**What is being asked**
Rewrite the listing below, swapping "GUI agent" for "screen agent" wherever it occurs and leaving everything else unchanged.

# # #

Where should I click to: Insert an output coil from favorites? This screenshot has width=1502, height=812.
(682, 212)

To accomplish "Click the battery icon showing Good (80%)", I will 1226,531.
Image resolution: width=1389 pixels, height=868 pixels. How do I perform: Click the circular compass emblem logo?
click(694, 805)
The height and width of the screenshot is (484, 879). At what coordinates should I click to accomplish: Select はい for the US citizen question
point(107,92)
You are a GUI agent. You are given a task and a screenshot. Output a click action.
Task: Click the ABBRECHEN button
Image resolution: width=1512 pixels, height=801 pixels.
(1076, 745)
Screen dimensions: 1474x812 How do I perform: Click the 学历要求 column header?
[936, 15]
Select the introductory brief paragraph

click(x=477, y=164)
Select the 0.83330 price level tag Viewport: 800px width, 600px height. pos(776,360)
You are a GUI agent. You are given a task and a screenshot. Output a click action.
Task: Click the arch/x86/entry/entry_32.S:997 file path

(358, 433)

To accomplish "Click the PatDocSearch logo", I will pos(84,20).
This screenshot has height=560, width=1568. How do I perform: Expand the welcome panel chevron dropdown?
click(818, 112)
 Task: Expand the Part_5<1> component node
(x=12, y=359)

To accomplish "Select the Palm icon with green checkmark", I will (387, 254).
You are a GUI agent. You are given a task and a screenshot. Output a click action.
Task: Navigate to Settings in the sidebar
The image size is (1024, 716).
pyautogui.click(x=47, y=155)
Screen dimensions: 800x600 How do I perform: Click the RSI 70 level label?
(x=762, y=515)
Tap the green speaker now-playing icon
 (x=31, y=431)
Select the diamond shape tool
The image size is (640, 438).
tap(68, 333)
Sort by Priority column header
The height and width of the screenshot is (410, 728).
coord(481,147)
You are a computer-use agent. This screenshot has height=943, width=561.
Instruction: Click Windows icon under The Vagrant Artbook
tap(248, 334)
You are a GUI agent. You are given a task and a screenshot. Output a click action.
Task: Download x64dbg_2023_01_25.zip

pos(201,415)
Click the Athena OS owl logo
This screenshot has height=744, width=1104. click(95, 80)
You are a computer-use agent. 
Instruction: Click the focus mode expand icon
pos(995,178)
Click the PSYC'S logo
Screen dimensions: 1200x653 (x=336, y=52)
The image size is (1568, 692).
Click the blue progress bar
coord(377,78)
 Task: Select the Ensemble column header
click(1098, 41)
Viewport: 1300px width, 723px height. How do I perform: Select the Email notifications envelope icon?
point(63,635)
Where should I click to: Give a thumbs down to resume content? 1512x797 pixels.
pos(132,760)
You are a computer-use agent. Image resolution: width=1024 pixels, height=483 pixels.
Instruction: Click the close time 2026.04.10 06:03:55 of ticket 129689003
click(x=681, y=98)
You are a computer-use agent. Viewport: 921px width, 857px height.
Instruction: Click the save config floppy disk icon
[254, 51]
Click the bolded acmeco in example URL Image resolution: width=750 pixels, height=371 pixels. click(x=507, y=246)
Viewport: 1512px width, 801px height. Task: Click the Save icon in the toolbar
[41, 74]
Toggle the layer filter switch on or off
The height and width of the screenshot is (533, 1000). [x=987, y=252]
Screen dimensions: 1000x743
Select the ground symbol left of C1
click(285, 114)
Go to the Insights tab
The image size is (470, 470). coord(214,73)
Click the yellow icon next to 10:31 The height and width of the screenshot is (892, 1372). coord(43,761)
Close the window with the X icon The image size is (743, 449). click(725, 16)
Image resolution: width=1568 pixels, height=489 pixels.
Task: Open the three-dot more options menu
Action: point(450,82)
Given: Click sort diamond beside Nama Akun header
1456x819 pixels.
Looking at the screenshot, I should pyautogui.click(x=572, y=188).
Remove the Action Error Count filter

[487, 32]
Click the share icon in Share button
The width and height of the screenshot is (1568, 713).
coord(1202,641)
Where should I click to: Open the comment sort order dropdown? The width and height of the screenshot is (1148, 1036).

# # #

**Correct output**
Where should I click to: Insert an output coil from favorites? This screenshot has width=1502, height=812.
(682, 212)

To accomplish "Click the battery icon showing Good (80%)", I will 1226,531.
Image resolution: width=1389 pixels, height=868 pixels. How do I perform: Click the circular compass emblem logo?
click(694, 805)
The height and width of the screenshot is (484, 879). At what coordinates should I click to accomplish: Select はい for the US citizen question
point(107,92)
You are a screen agent. You are given a task and a screenshot. Output a click action.
Task: Click the ABBRECHEN button
Image resolution: width=1512 pixels, height=801 pixels.
(1076, 745)
Screen dimensions: 1474x812 How do I perform: Click the 学历要求 column header?
[936, 15]
Select the introductory brief paragraph

click(x=477, y=164)
Select the 0.83330 price level tag Viewport: 800px width, 600px height. pos(776,360)
You are a screen agent. You are given a task and a screenshot. Output a click action.
Task: Click the arch/x86/entry/entry_32.S:997 file path

(358, 433)

To accomplish "Click the PatDocSearch logo", I will pos(84,20).
This screenshot has height=560, width=1568. How do I perform: Expand the welcome panel chevron dropdown?
click(818, 112)
 Task: Expand the Part_5<1> component node
(x=12, y=359)

To accomplish "Select the Palm icon with green checkmark", I will (387, 254).
You are a screen agent. You are given a task and a screenshot. Output a click action.
Task: Navigate to Settings in the sidebar
The image size is (1024, 716).
pyautogui.click(x=47, y=155)
Screen dimensions: 800x600 How do I perform: Click the RSI 70 level label?
(x=762, y=515)
Tap the green speaker now-playing icon
 (x=31, y=431)
Select the diamond shape tool
The image size is (640, 438).
tap(68, 333)
Sort by Priority column header
The height and width of the screenshot is (410, 728).
coord(481,147)
You are a computer-use agent. This screenshot has height=943, width=561.
Instruction: Click Windows icon under The Vagrant Artbook
tap(248, 334)
You are a screen agent. You are given a task and a screenshot. Output a click action.
Task: Download x64dbg_2023_01_25.zip

pos(201,415)
Click the Athena OS owl logo
This screenshot has height=744, width=1104. click(95, 80)
You are a computer-use agent. 
Instruction: Click the focus mode expand icon
pos(995,178)
Click the PSYC'S logo
Screen dimensions: 1200x653 (x=336, y=52)
The image size is (1568, 692).
Click the blue progress bar
coord(377,78)
 Task: Select the Ensemble column header
click(1098, 41)
Viewport: 1300px width, 723px height. How do I perform: Select the Email notifications envelope icon?
point(63,635)
Where should I click to: Give a thumbs down to resume content? 1512x797 pixels.
pos(132,760)
You are a computer-use agent. Image resolution: width=1024 pixels, height=483 pixels.
Instruction: Click the close time 2026.04.10 06:03:55 of ticket 129689003
click(x=681, y=98)
You are a computer-use agent. Viewport: 921px width, 857px height.
Instruction: Click the save config floppy disk icon
[254, 51]
Click the bolded acmeco in example URL Image resolution: width=750 pixels, height=371 pixels. click(x=507, y=246)
Viewport: 1512px width, 801px height. Task: Click the Save icon in the toolbar
[41, 74]
Toggle the layer filter switch on or off
The height and width of the screenshot is (533, 1000). [x=987, y=252]
Screen dimensions: 1000x743
Select the ground symbol left of C1
click(285, 114)
Go to the Insights tab
The image size is (470, 470). coord(214,73)
Click the yellow icon next to 10:31 The height and width of the screenshot is (892, 1372). coord(43,761)
Close the window with the X icon The image size is (743, 449). click(725, 16)
Image resolution: width=1568 pixels, height=489 pixels.
Task: Open the three-dot more options menu
Action: point(450,82)
Given: Click sort diamond beside Nama Akun header
1456x819 pixels.
Looking at the screenshot, I should pyautogui.click(x=572, y=188).
Remove the Action Error Count filter

[487, 32]
Click the share icon in Share button
The width and height of the screenshot is (1568, 713).
coord(1202,641)
Where should I click to: Open the comment sort order dropdown? The width and height of the screenshot is (1148, 1036).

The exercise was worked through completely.